• WRITTEN EXERCISE A: In the rows, copy out verbatim the stretch from the line containing "You are a GUI" through the line containing "Action: pyautogui.click(x=139, y=57)". Leave the pictures out of your copy.
• WRITTEN EXERCISE B: Continue the text about futures in R, picking up after its final line.

• SOURCE EXCERPT:
+===+

A future for R

2016/07/04

useR 2016에서 있었던 것중에 특징적인 것을 가져왔습니다.

R markdown을 사용한 문서입니다.

특히 말미에 ODBC가 언급된 것이 흥미롭습니다.


A Future for R

Henrik Bengtsson, UC San Francisco

useR 2016, Stanford, CA, 2016-06-28

Slide comments

This is a 15 + 3 minute presentation.

My first R assignment

Calculating the sum 1 + 2 + … + 100:

> y <- sum(1:100)
> y
[1] 5050

My first R assignment

Calculating the sum 1 + 2 + … + 100:

> y <- slow_sum(1:100)    ## 2 min
> y
[1] 5050

Divide-and-conquer alternative: Calculate a = 1 + 2 + … + 50, and then b = 51 + 52 + … + 100, and then add up a and b:

> a <- slow_sum(1:50)     ## 1 min
> b <- slow_sum(51:100)   ## 1 min
> y <- a + b
> y
[1] 5050

Slide comments

My first future assignment

Parallel divide-and-conquer: Calculate a = 1 + 2 + … + 50 and b = 51 + 52 + … + 100 at the same time, and then add up a and b:

> library("future")

+===+

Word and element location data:
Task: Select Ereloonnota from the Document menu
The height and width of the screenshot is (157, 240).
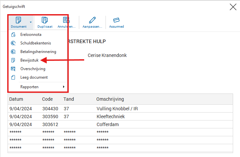Action: click(x=31, y=35)
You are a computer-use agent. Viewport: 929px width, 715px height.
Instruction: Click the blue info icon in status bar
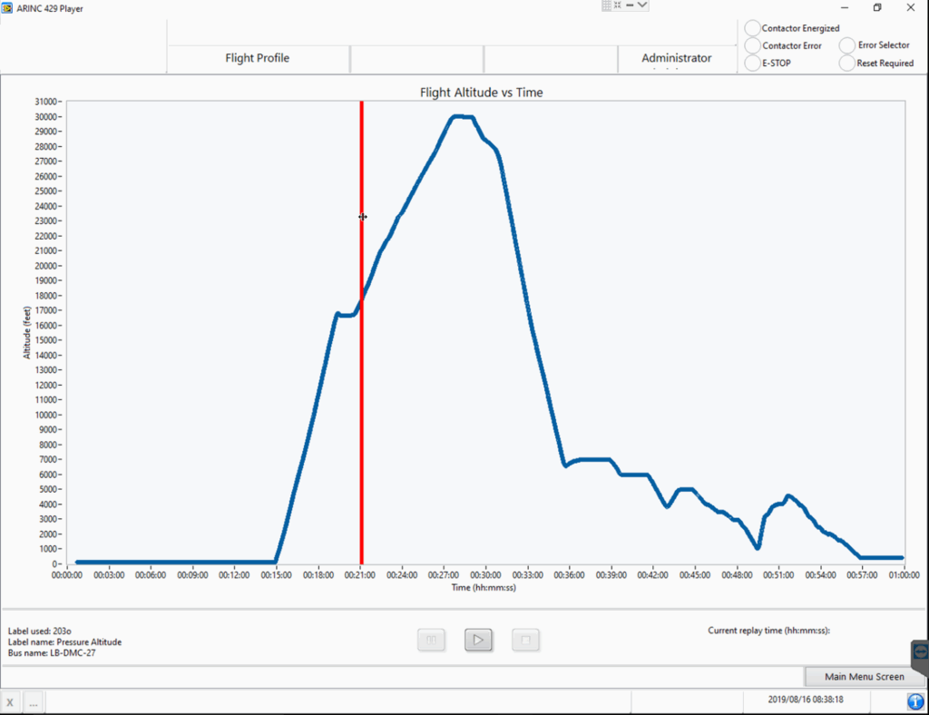(915, 701)
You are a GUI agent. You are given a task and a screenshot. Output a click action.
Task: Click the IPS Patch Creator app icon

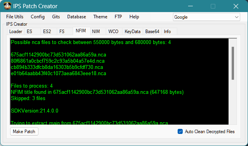(7, 6)
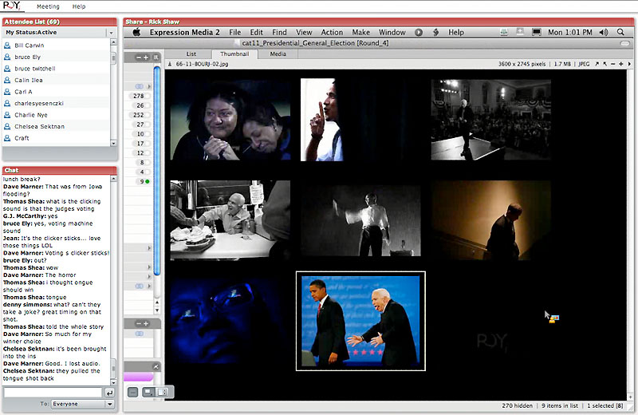Viewport: 638px width, 415px height.
Task: Click the minus icon in catalog sidebar header
Action: pyautogui.click(x=139, y=57)
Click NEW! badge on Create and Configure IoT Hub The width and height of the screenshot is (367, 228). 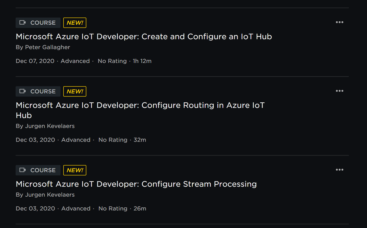[x=75, y=23]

+===+

• FINAL RESULT A:
You are a GUI agent. You are given a task and a screenshot. Output a click action.
Task: Click the IPS Patch Creator app icon

(7, 6)
Viewport: 638px width, 415px height.
Task: Click the minus icon in catalog sidebar header
Action: pyautogui.click(x=139, y=57)

• FINAL RESULT B:
> plan(multiprocess)       ## Parallel processing

Future assignment: y %<-% x

> a %<-% slow_sum(1:50)    ## These two assignments are
> b %<-% slow_sum(51:100)  ## non-blocking and in parallel
>
> y <- a + b               ## Waits for a and b
> y
[1] 5050

Friedman & Wise (1976, 1977), Hibbard (1976), Baker & Hewitt (1977)

Definition: Future

y %<-% { expr }

Slide comments

References

R package: future (!)

Image: CRAN version: 1.0.0 Image: Travis CI: passing Image: Codecov: 97%

Many ways to resolve futures

Strategy: | :———————|:———————- eager | sequentially lazy | only if needed multiprocess | in parallel cluster | on a set of machines |

> plan(lazy)

> a %<-% slow_sum(1:50)
> b %<-% slow_sum(51:100)
>
> b
[1] 3775

Future a will never be evaluated!

Consistent futures everywhere (!)

> library("future")
> plan(multiprocess)
> demo("mandelbrot")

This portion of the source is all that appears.